ゴールデンウイーク以降、客室稼働率は改善傾向にあったものの、東京都による四度目の緊急事態宣言や五輪が無観客開催になったことで、宿泊予約のキャンセルが相次いでいるのだ。
『The Okura Tokyo(旧ホテルオークラ東京)』や『ザ・プリンス パークタワー東京』などには、利権をむさぼるIOC(国際オリンピック委員会)関係者が宿泊しているが、シティホテルやビジネスホテルは客室稼働率が著しく低下している。観光庁によると、7月の客室稼働率が10%台まで落ち込んだホテルもあるという。
また、都心部のビジネスホテルは、東京五輪・パラリンピック期間中に帰宅が困難になった組織委員会スタッフの宿泊先となっているが、ここでも困った現象が起きている。
まさに税金の無駄遣い
「毎日、数十名分の予約は入るが、実際に宿泊する方は1人か2人だけ。朝食用の食材は廃棄せざるを得ず、まさに税金の無駄遣いですよ」(ホテルスタッフ)

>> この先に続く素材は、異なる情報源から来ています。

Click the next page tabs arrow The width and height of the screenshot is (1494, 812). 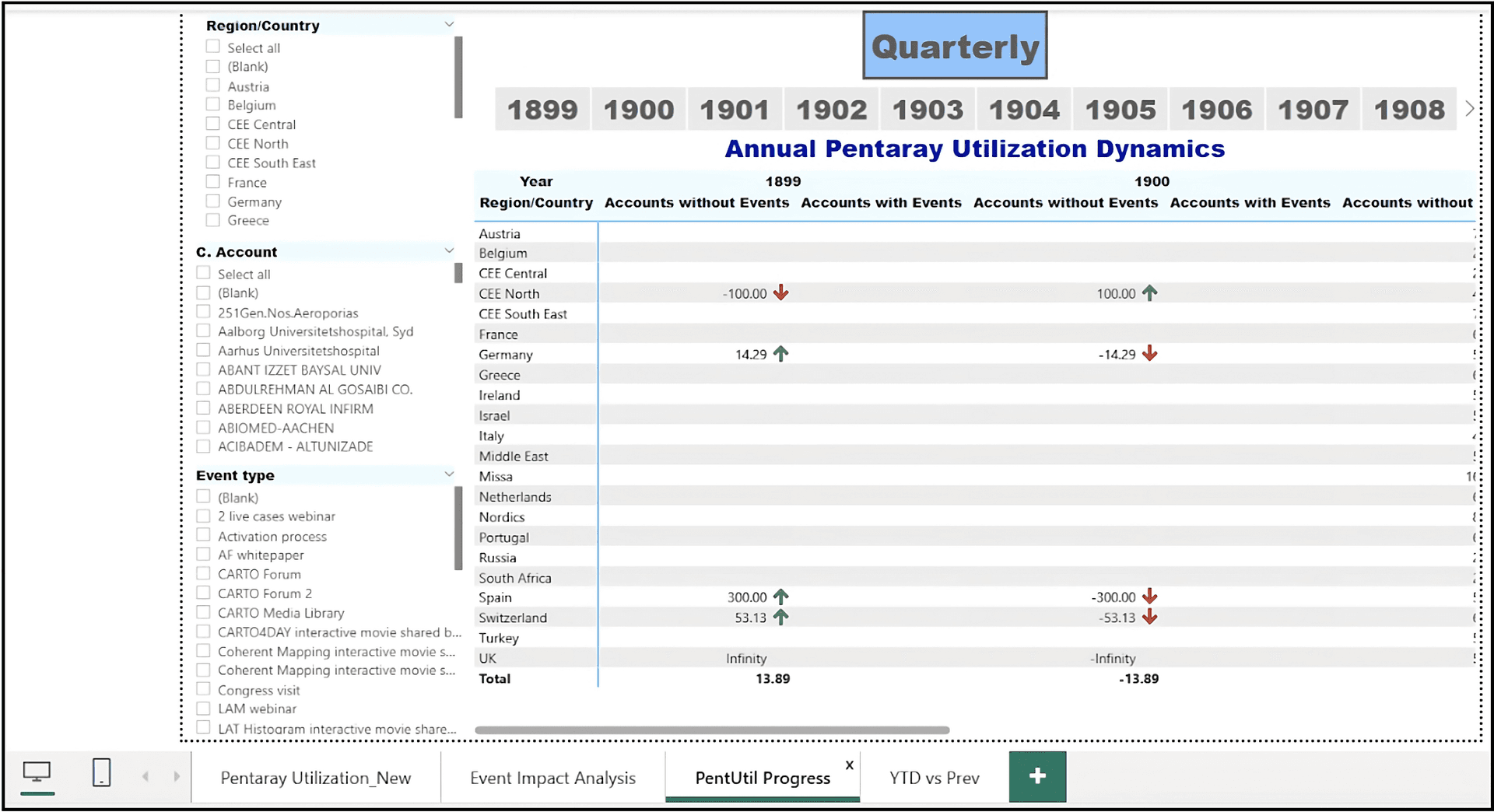[x=177, y=776]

一方、沖縄や九州、北海道、関西地方のホテルは、7月の4連休以降、予約が急増していたのだが…。
「東京や神奈川、千葉、埼玉など、首都圏からいらっしゃるお客様が、半数以上を占めていました。コロナ感染拡大前の一昨年の水準まで戻りつつあったのですが、7月30日に緊急事態宣言のエリアが拡大されると、一気にキャンセル数が増えてしまいました」(沖縄のリゾートホテル)
大手航空会社によると、お盆休み中の国内旅行は昨年の3倍超の予約が入っていたという。
「ワクチン接種が進んでも、政府は『県をまたぐな』と言うばかり。五輪で国境を越えるのはOKしているのだから、その根拠を説明してほしいものです。何はともあれ、昨年の夏と何も変わらない状況に呆れ声も出ませんよ」(同)
カネと利権に絡む政府や政府の〝お友達企業〟が東京五輪を強行開催したわけだが、そのツケに全国の宿泊業者は苦しんでいる。